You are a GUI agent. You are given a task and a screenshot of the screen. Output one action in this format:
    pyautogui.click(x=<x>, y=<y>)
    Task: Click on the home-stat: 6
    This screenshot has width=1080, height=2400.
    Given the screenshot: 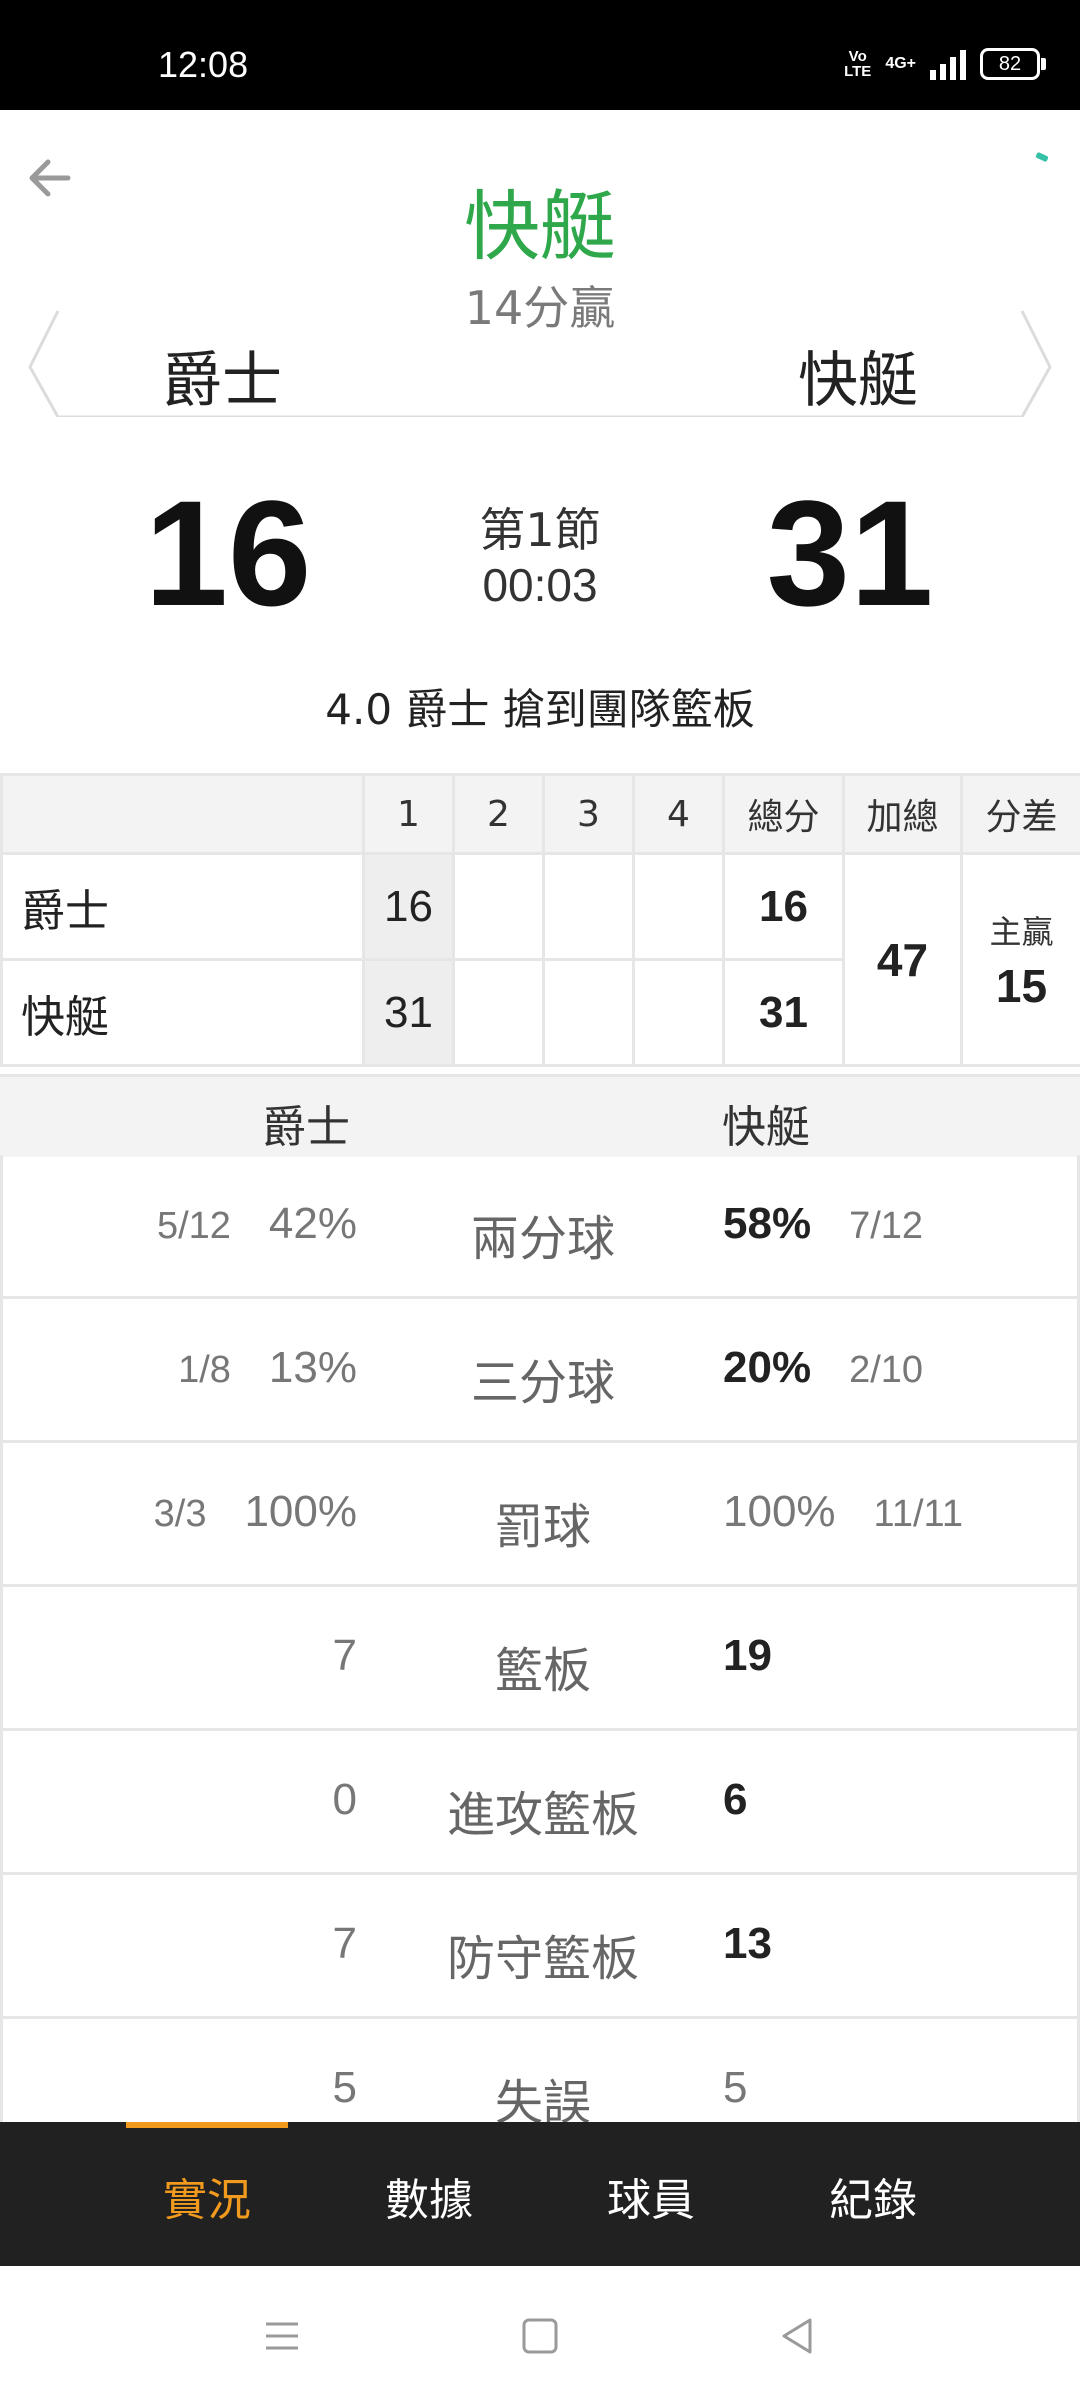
###
Rewrite the records above with every "screenshot" changed to "screen capture" and nothing else altered, leaving out the pictures.

You are a GUI agent. You are given a task and a screen capture of the screen. Output one action in this format:
    pyautogui.click(x=<x>, y=<y>)
    Task: Click on the home-stat: 6
    This screen capture has width=1080, height=2400.
    Given the screen capture: 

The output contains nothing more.